看中一条裙子:沿着身体曲线窄窄地一路蔓延下去,于齐膝处倏地跃出佻媚的花边;颜色是桃红——那种健康硕大巨甜的桃子——不,不是桃皮,甚至也不是那粉面含绯的绒绒桃尖儿,是桃肉,吃到最后贴近桃核那一部分,因知道短暂生命终于快要完结而无限浓艳到有点触目惊心,暗暗地东一画西一画乱糟糟暖昧的棕色心事;质料是上好的丝光绢。整幅裙子是一尾深海里绝艳无比也寂寞无比的热带鱼——我一眼就看中了,觉得相较平日的棉布恤衫,那才是女人惯有的姿态:柔艳,刚烈,带一点欲遮还羞的挑逗性,可是不知怎么看久了有点凄凉。

可是我的女友很不乐意:“不要买,那是一条二奶裙。”我嗤地笑出来,她总是这样入木三分。

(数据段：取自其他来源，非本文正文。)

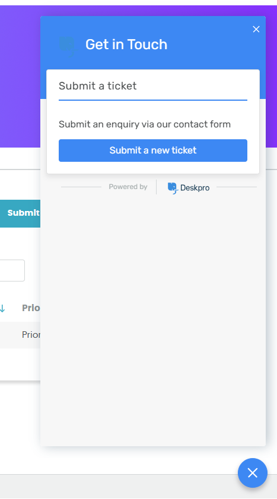This screenshot has height=499, width=277.
Task: Click the Powered by label
Action: [128, 187]
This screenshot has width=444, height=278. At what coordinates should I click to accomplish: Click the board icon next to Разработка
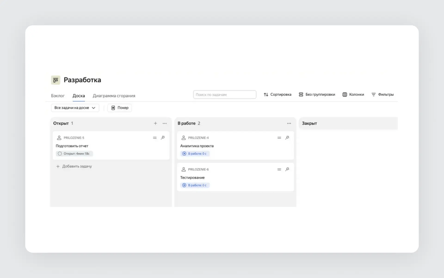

那真是一条适宜情人的裙子:美丽而娇嫩,太阳底下晒晒就要褪色,不可香汗淋漓,否则会皱成惨烈一团,仅适于中央空调之真皮座椅的玉体横陈;那种红,是无数艳艳眼波拧出的汁子;穿这样加倍强调女性意味的裙子,须得配衬九寸细高跟鞋,金光灿烂房车,相应名牌手袋、钻饰、一丝不苟化妆……因一念而动全发,从此万劫不复。
可是可是,那不是每一个女人心心印印的梦么?豪宅华裳、香车宝马,就像男人心目中的江山美人。然而不知怎的,在这个闹闹攘攘万事急吼吼的年代,假如你无幸做到女二世祖以及没有耐心等着做老板的娘,你只好做老板娘——二奶乃至N娘,所谓情人。

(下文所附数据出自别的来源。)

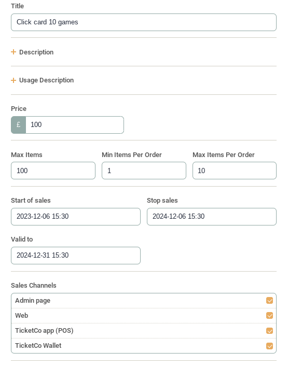Viewport: 288px width, 367px height.
Task: Select the Min Items Per Order field
Action: 144,171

所谓情人,于朱德庸的《涩女郎》里最是淋漓尽致:年轻、貌美、身材发达而头脑纯洁——纯洁到只识钱。那真是一名皆大欢喜、各得其所的情人——于男女双方:那永远藉一顷碧发遮住半边玉面的女子,魅惑、神秘、银货两讫,给我钱,我就来,给我钱,我就走,只要流动资金充沛,从不会垃圾股样粘粘嗒嗒砸在手上,是每个男人心底朝朝暮暮的念想。